Study design	Pilot study
Primary study design	Observational
Secondary study design	Other
Study setting(s)	Hospital
Study type	Diagnostic
Scientific title	A pilot study to evaluate if low-dosage, digital X-ray scanning (LODOX-Statscan) can detect ureteral stones
Study acronym	N/A
Study objectives	It is hypothesised that ureteral stones are visible in low-dosage, digital X-ray scanning (LODOX-Statscan) and that stone detection with LODOX is superior compared to conventional radiography while requiring lower radiation dosage.
Ethics approval(s)	Ethical Committee of the Canton Bern, Switzerland, 11/2013, ref: 156/12
Health condition(s) or problem(s) studied	Kidney and ureteral stones/reducing radiation dosage
Intervention	CT scan in all patients.

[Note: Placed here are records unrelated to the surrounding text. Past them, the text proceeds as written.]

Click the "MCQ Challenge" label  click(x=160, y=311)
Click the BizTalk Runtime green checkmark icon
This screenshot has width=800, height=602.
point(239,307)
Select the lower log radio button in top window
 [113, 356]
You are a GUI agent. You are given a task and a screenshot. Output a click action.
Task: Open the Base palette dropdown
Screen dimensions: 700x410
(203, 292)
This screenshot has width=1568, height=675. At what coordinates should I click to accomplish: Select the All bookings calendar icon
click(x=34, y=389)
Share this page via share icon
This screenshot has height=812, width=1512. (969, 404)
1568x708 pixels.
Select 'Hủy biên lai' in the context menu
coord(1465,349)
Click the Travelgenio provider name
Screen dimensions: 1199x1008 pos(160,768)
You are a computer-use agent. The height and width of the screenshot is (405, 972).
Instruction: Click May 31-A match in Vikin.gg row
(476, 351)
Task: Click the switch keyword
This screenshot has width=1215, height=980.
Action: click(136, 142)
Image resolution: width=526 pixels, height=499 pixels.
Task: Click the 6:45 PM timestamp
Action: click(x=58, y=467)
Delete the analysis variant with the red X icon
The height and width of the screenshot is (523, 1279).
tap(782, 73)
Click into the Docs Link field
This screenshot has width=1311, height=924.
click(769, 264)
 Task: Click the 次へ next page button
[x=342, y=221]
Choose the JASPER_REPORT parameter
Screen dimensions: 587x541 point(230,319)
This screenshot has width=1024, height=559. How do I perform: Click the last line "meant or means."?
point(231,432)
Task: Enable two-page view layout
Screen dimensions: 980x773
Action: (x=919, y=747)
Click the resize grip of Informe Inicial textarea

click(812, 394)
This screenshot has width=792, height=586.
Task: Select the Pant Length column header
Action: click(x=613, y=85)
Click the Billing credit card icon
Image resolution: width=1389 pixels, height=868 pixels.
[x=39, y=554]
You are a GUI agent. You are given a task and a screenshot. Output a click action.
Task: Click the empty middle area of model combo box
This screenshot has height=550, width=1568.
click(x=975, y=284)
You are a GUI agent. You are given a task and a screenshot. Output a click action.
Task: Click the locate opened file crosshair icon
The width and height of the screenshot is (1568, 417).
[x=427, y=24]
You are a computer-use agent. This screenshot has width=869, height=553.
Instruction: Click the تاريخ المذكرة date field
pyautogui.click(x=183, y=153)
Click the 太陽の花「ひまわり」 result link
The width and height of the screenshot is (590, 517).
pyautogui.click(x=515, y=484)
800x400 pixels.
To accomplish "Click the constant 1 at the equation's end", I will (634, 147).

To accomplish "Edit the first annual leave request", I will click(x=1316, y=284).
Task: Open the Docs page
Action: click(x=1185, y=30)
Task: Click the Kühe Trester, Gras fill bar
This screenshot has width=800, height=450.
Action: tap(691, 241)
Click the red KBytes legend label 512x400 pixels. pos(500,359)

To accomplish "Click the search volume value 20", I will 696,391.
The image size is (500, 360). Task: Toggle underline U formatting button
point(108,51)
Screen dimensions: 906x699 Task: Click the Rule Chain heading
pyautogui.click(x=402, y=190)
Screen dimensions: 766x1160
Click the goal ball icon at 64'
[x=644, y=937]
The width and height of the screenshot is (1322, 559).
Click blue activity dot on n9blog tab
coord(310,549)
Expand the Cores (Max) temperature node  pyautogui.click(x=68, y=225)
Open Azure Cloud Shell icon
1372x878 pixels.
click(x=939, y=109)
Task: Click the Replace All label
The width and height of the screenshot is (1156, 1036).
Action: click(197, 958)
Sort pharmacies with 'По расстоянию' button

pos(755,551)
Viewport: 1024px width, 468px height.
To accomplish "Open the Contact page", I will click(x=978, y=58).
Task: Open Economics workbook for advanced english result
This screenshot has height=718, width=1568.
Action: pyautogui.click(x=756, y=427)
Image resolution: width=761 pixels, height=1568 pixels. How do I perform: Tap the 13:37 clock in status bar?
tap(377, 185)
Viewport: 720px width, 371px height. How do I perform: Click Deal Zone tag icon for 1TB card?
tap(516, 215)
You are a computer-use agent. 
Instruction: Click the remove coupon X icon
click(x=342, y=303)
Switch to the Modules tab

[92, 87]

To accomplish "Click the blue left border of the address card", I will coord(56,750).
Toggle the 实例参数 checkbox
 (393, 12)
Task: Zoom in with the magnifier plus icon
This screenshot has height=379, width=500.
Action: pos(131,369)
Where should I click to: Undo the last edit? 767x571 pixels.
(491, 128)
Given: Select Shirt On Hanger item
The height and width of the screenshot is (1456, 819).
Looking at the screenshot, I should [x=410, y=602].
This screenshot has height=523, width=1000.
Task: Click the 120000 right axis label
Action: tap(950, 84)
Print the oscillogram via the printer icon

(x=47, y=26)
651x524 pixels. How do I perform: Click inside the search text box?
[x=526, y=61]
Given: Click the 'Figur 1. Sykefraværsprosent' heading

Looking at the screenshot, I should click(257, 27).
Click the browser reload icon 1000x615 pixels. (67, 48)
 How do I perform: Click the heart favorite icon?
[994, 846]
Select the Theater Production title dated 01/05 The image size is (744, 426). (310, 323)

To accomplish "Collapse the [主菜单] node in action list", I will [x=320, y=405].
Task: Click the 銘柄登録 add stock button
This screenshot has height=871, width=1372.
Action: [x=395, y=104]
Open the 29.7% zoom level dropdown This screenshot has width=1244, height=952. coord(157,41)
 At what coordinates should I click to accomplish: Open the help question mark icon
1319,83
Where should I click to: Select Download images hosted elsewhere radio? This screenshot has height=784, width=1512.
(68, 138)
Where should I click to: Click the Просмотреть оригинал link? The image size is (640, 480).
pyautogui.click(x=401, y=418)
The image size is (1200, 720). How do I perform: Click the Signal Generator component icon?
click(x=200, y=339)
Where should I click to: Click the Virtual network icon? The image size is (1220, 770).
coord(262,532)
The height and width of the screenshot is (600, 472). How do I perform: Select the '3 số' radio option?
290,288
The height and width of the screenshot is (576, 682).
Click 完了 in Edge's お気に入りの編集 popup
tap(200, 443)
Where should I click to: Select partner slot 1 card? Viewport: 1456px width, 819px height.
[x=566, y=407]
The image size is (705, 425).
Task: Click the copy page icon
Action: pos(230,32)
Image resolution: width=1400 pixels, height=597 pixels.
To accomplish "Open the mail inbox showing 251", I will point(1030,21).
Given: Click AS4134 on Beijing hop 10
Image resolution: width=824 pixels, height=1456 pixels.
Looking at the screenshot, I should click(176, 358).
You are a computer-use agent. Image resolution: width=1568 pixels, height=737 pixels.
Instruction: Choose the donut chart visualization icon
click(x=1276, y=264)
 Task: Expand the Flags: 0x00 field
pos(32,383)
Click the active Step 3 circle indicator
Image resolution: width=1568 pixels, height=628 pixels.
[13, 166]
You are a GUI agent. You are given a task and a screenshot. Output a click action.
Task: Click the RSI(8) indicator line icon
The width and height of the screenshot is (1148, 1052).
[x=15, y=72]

A low-dosage, digital X-ray scanning (LODOX-Statscan) requiring a radiation dose of about 80 µSv will be performed in all participants. Total duration of intervention: approximately 5 minutes.
Intervention type	Other
Primary outcome measure	Stone detection rate by LODOX
Secondary outcome measures	1. Reducing radiation dosage 2. Comparability of stone size measured in LODOX, CT and conventional radiography 3. Fine-tuning adjustment of LODOX
Overall study start date	20/11/2014
Completion date	20/05/2015

Eligibility

Participant type(s)	Patient
Age group	Adult
Lower age limit	18 Years
Sex	Both
Target number of participants	30
Total final enrolment	41
Key inclusion criteria	1. Patients with kidney or ureteral stones proved by computed tomography (CT) 2. > 18 years 3. Written informed consent
Key exclusion criteria	1. Persistent, analgetic resistant pain 2. Pregnancy
Date of first enrolment	20/11/2014
Date of final enrolment	20/05/2015

Locations

Countries of recruitment

Switzerland

Study participating centre

Anna-Seiler-Haus

Bern
3010
Switzerland

Sponsor information

University Clinic of Urology (Urologische Universitaetsklinik) (Switzerland)
University/education

c/o Dr Stefanie Hnilicka
Inselspital
Bern
3010
Switzerland

"ROR"	https://ror.org/01q9sj412

Funders

Funder type

University/education

University Clinic of Urology (Urologische Universitaetsklinik) (Switzerland)

No information available

Results and Publications

Intention to publish date
Individual participant data (IPD) Intention to share	No
IPD sharing plan summary	Not provided at time of registration
Publication and dissemination plan	Not provided at time of registration
IPD sharing plan

Study outputs

Output type	Details	Date created	Date added	Peer reviewed?	Patient-facing?
Results article	results	01/04/2020	06/06/2019	Yes	No

Editorial Notes

23/10/2020: Internal review.
06/06/2019: The following changes were made to the trial record:
1. Publication reference added.
2. The total final enrolment was added.